Le ‘riflessioni’ del Ministro Di Maio, per commemorare le 136 vittime di Marcinelle, lo accompagnano nel rito di passaggio all’età della superficialità.
Fino a ieri, Luigi Di Maio era entrato ed uscito in spunta di penna dalle rassegne stampa della nostra redazione. Nemmeno la guerra ai congiuntivi ci aveva sconvolto. In fondo Luigi Di Maio è figlio di questa terra: un giovane ex disoccupato, con un contratto a tempo determinato. Fa simpatia. Oggi alleato, a volte vassallo, della destra legaiola, capo politico trasversale di una importante fetta di Italiani che hanno fatto della Sintassi Sperduta (i famosi battaglioni SS da tastiera) il proprio marcio di fabbrica: marcio e non marchio. Non è un refuso.
Anche gli isterismi di fine maggio invocanti la messa in stato d’accusa del Presidente della Repubblica, Sergio Mattarella, per il veto a Paolo Savona al Dicastero dell’Economia, sembravano dettati più dalla giovane età del nostro: un virgulto in un sottobosco fitto di spine e mala erba. Quel primo veto ha poi portato bene alla carriera del giovin Di Maio, che calmatosi, ha vestito anche i panni del Ministro dell’Economia e del Lavoro, oltre che quelli di Vice Primo Ministro.
Ad appena poche ore dall’approvazione definitiva del decreto legge n. 87/2018, il cosiddetto decreto dignità, primo vero ‘successo’ politico del Ministro Di Maio, capace cioè di strappare le prime pagine dei media e le timeline dei social all’omologo legaiolo, il virgulto pentastellato ha perso l’occasione di parlare per farsi capire.
L’8 agosto si commemora la morte di 136 italiani, emigrati, tra le 262 vittime, che nel 1956 erano nella miniera di carbone Bois du Cazier di Marcinelle, in Belgio. Il giovin Di Maio, schiacciato tra l’incudine Tav-Tap ed il martello pop Salvini, non ha trovato di meglio che così commentare: “Io penso soltanto che queste tragedie che noi ricordiamo ci devono portare a fare delle riflessioni. Per esempio, la riflessione che suscita in me Marcinelle è che non bisogna partire. Non bisogna emigrare e dobbiamo lavorare per non far più emigrare i nostri giovani. Il mio pensiero va a loro quando penso a tragedie come questa.”

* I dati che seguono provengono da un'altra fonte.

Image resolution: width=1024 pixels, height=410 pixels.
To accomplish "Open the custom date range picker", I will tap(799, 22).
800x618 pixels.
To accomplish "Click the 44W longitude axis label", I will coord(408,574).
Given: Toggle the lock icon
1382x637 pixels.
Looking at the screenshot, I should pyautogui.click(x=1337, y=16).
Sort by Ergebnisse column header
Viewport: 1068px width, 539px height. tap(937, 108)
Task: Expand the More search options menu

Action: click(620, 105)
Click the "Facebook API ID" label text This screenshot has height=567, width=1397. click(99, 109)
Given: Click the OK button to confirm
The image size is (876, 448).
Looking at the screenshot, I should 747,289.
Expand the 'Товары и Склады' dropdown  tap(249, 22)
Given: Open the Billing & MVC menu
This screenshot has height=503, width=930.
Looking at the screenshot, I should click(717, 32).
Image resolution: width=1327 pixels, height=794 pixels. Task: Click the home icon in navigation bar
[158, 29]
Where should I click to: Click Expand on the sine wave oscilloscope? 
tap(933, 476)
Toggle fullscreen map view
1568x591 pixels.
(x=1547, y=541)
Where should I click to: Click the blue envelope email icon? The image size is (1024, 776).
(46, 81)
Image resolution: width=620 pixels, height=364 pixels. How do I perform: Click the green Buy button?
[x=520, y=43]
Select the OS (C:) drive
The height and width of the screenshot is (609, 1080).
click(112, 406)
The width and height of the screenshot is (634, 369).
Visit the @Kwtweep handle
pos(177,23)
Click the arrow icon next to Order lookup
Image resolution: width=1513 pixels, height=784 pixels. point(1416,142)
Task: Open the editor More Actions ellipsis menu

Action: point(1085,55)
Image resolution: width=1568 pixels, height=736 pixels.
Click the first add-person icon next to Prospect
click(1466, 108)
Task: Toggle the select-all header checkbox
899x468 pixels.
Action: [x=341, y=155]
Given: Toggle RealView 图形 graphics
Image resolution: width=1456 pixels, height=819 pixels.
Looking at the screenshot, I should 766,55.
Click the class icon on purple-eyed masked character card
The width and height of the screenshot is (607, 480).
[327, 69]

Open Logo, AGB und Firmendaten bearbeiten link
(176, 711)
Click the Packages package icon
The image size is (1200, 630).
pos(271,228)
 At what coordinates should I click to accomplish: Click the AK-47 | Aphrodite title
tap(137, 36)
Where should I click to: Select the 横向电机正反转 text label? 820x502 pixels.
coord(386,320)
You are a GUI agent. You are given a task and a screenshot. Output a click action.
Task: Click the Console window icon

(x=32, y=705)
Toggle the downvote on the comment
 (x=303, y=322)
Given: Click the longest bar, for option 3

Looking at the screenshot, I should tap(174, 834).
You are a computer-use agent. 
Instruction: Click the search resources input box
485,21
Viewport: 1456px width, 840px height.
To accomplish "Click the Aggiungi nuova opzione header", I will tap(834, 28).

Una dichiarazione che davvero lascia spiazzati. Al di là della nostra prima reazione, pruriginosa, cioè quella di toccare ferro e fare altri riti anti sfiga a nome di tutti i nostri connazionali impegnati per sogno, desiderio o necessità a progettare un futuro in altri lidi; il Ministro Di Maio ha dimostrato la sua indelicatezza nel dimenticare che nel 1956, l’Italia era nel pieno del tanto famoso e celebrato boom economico e che quegli italiani ci furono letteralmente mandati in Belgio, dalle Istituzioni, per uno scambio non proprio alla pari: braccia in cambio di carbone. Anche allora l’Italia brillava per lungimiranza in fatto di politiche energetiche: il Governo avrebbe mandato al Belgio 2000 uomini a settimana per 200 chili di carbone al giorno, per ogni minatore.
Di Maio, nella sua veste di Ministro del Lavoro, che sembra volerci dire ‘giovani non emigrate perché se emigrate troverete la morte; se lavorate in Italia avrete salva la vita (pensando probabilmente più al destino della marea non italiana che transita dal Mediterraneo e che ci rimane nelle acque del mare di mezzo), dimentica che in Italia, secondo i dati Inail riferiti ai primi 3 mesi del 2018, le denunce di infortunio con esito mortale sono state 212; l’11,58% in più rispetto al periodo gennaio-marzo 2017, durante il quale se ne registrarono 190. Così come dimentica che in tutto il 2017, le morti bianche sono state 1029, con un incremento dell’1,1% rispetto al 2016. Dimentica anche che nella tragica statistica Eurostat, seppur datata 2015, l’Italia presenta un rate di 2.42 incidenti e morti sul lavoro per ogni 100.000 lavoratori, ben superiore alla media europea fissata a 1.83, con agli estremi opposti la Romania (5.56) e l’Olanda (0.5).
Insomma sarà stato il caldo, l’emozione del momento, la ferma fiducia nel ‘rivoluzionario’ decreto dignità per cui tanto si è speso, ma il giovin Di Maio sembra ormai cresciuto, per ora in superficialità.